* [Work instruction]: A faithful copy is required: transcribe each line below exactly, minus the pictures.

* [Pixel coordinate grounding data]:
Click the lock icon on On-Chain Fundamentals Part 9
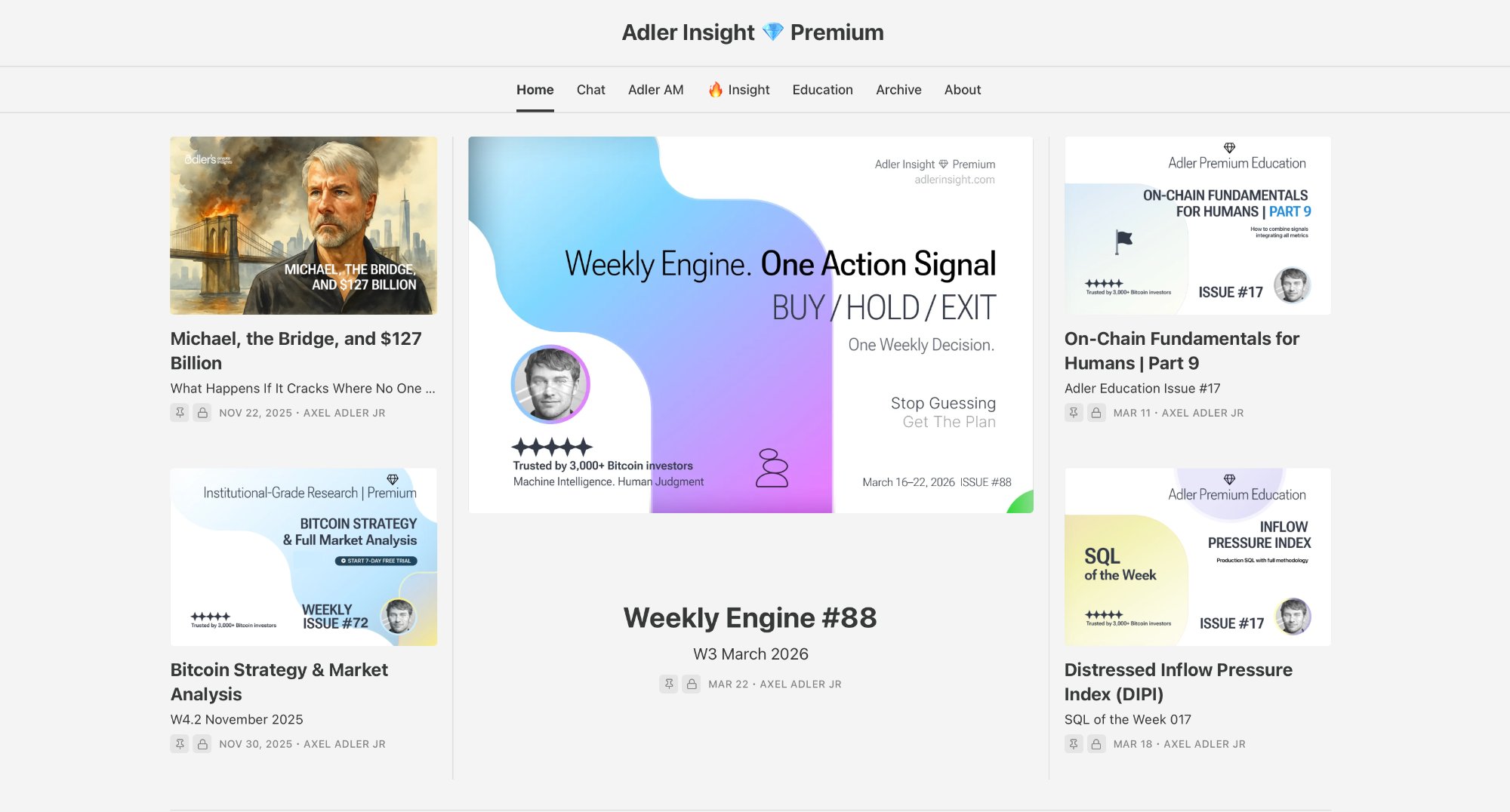 point(1096,413)
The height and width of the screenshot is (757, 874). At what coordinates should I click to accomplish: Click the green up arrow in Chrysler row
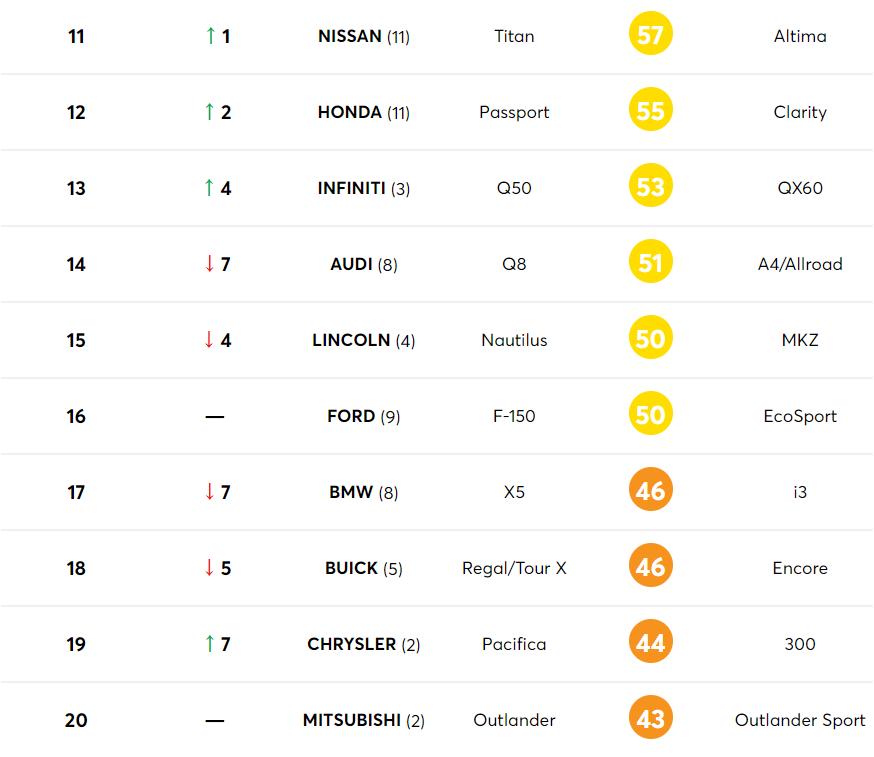210,644
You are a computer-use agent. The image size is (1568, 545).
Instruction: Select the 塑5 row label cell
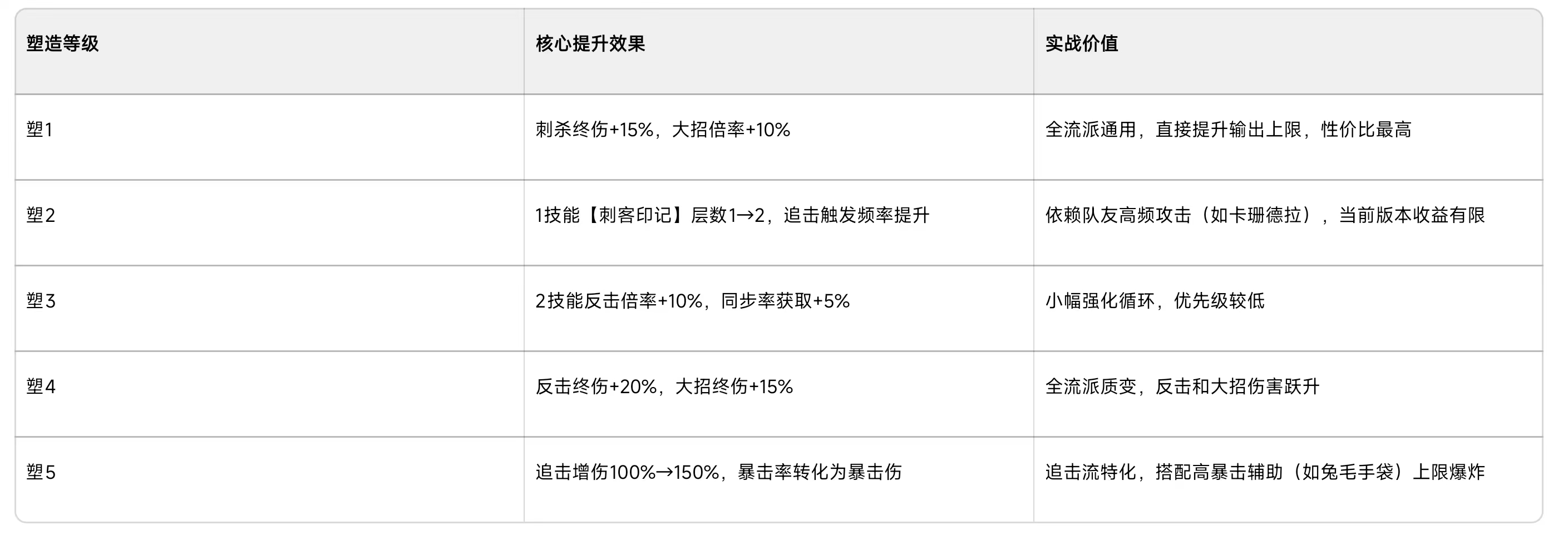(x=41, y=473)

* [Output for this task]:
Click the lock icon on On-Chain Fundamentals Part 9
 point(1096,413)
The height and width of the screenshot is (757, 874). At what coordinates should I click to accomplish: Click the green up arrow in Chrysler row
210,644
You are a computer-use agent. The image size is (1568, 545).
Instruction: Select the 塑5 row label cell
(x=41, y=473)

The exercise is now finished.